I had my PET scan on Thursday morning and received the results yesterday. I suppose the best way to simply summarize it is that it’s a mixed bag.
There is mild progression from my scan in April. This means there are more sites of cancer in my bones that are large enough to be detected on these scans (“hot spots”). One hip, one side of my pelvis, one thigh, more tissue and some nodes in my upper chest are all newly affected. Many ribs and one vertebrae continue to be pretty plagued as well but were already lighting up on previous scans.
That said, it is good news that the metastases are still confined to my bones and nodes (honestly, I can’t believe the things I call “good news” these days!). There is no evidence on the scan that it has spread yet to my liver or lungs.
So the scan is overall worse than April but still better than October in that the spots are in the marrow and not eroding bone itself (the fracture I had in my collarbone has healed and the cancer diminished there). This is good and also has the benefit of keeping me mostly pain-free. My chemo causes muscle inflammation which hurts but it’s surely preferable to bone pain. Most other side effects have been the same as before.
So here is where it gets tricky. And if you haven’t figured it out by now, this whole business is quite complicated and full of guesswork. My tumor markers had been rising and it looked like we would need to move to a different chemo. At that point (about a month ago), we decided to increase my chemo dose and see if we could get a response. After two weeks my markers dropped. That was right before the scan.
So, one takeaway is that we are learning that my bloodwork is quite accurately reflecting the cancer’s response to chemo. This is not the case for everyone.
So the million dollar question is: is the scan reflecting the peak progression this time and now that I am on a higher dose of chemo if I continue to have lower markers will we see the scan reflect this in another few months? That is, is the scan showing the worst it got and now with the recent increase in chemo it is actually on a downward trend? That’s the hope: continue to see response. Only time will tell where on that dynamic process this static measure is.
This information puts me in limbo yet again. But that’s really what this world of metastatic breast cancer is. And you know, I would rather have limbo than definite bad news (again, I chuckle at the straws I grasp at here…).
I won’t go into details because this post is growing long, but I did meet this week to discuss possibly enrolling in a clinical trial at Sloan Kettering. This would be a phase 1 trial and would be a strict chemo protocol. I will do a separate post about trials in the future because I think there is a lot to learn about them and also a lot of misinformation about their use with this disease. Bottom line on this particular trial: it wasn’t one I would definitely jump to enroll in. Some additional time to explore it and other options some more would be nice. So “limboland” helps with that, too.
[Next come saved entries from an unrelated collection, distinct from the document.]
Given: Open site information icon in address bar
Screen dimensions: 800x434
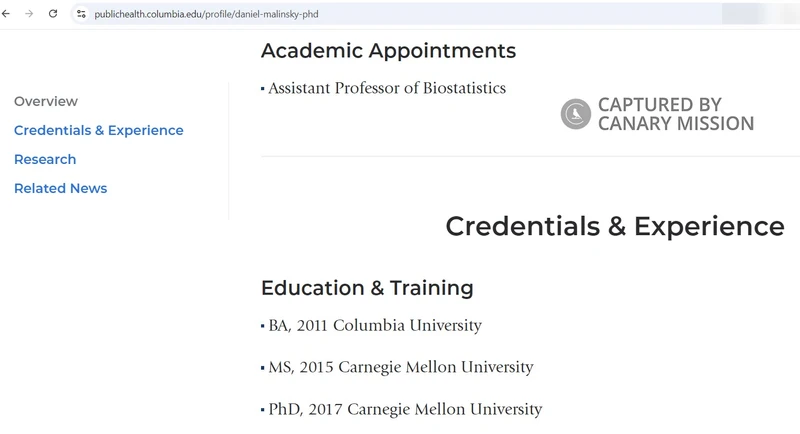Looking at the screenshot, I should pyautogui.click(x=81, y=14).
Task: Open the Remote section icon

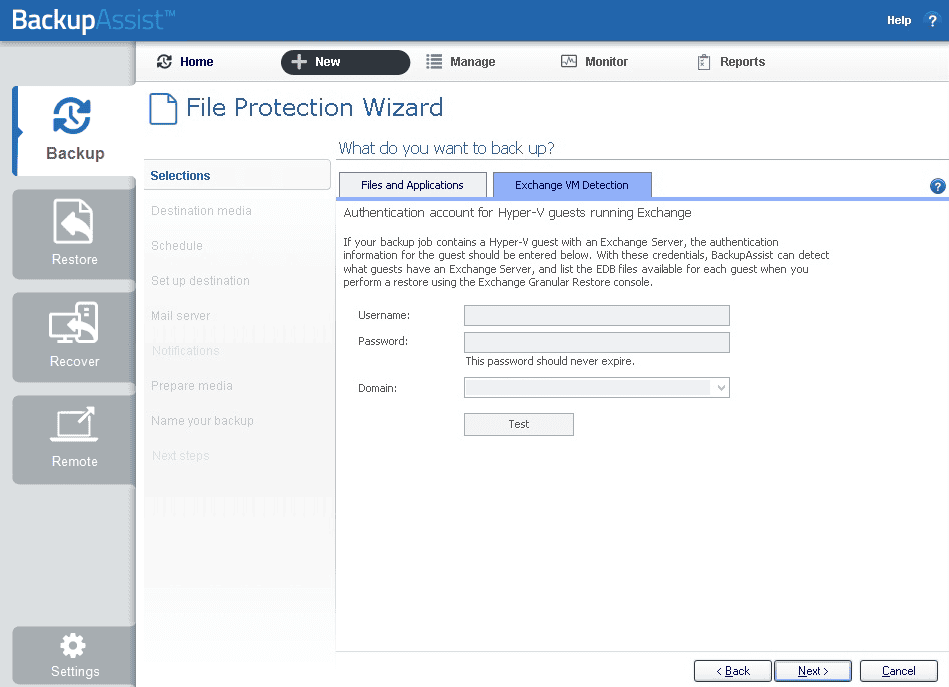Action: 74,425
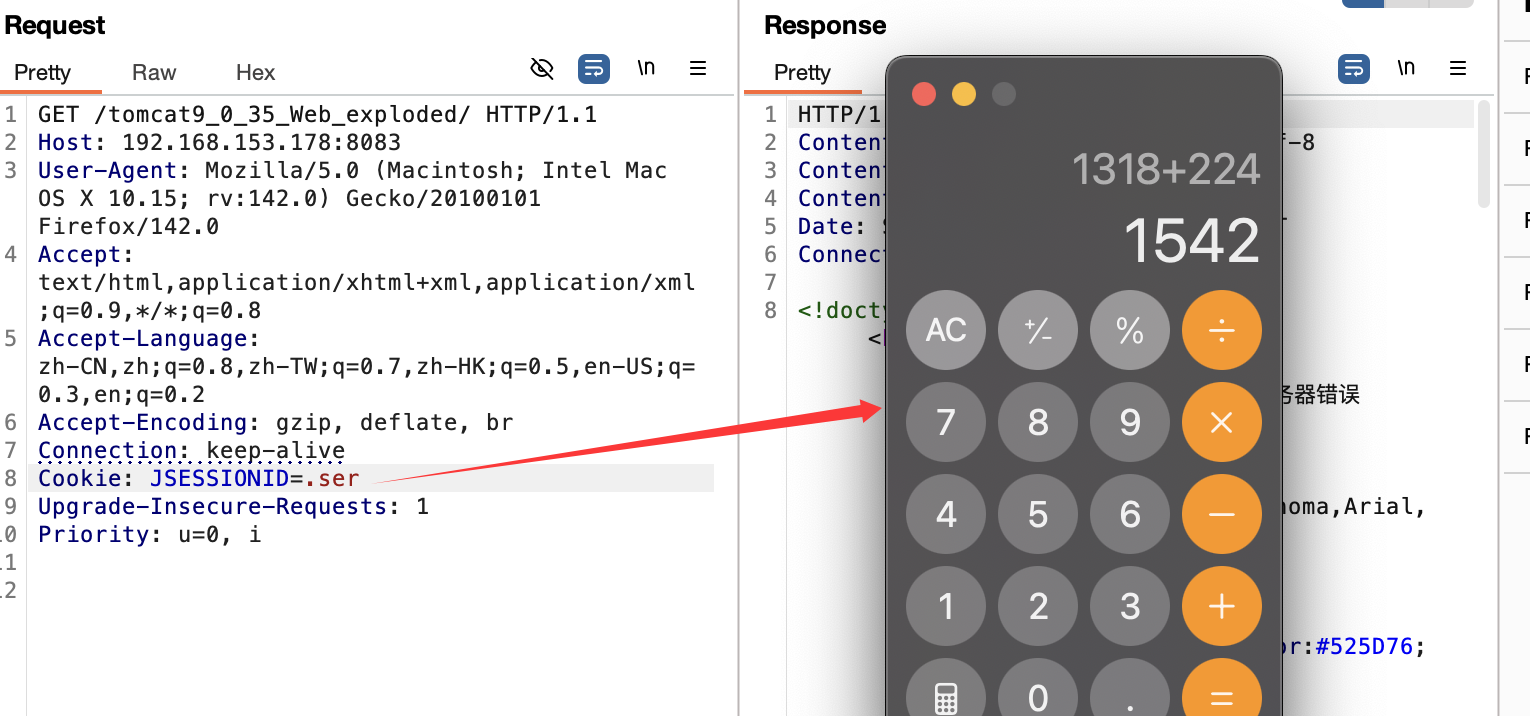Open the Request panel hamburger menu
The height and width of the screenshot is (716, 1530).
[698, 68]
For the next few days (and likely the next few weeks) I will continue taking the higher dose of chemo daily, monitoring the bloodwork every two weeks. I’m having shortness of breath for the first time this week and that is quite unpleasant. It is a side effect of the chemo.
The results are not what I hoped for. But onward I go.
I deal with what is, I adjust to new information as quickly as I can and forge ahead into the unknown.
I thank you for your care and concern this week. As always, it takes some time for me to gather, interpret, and process the information before coherently getting it out to you all.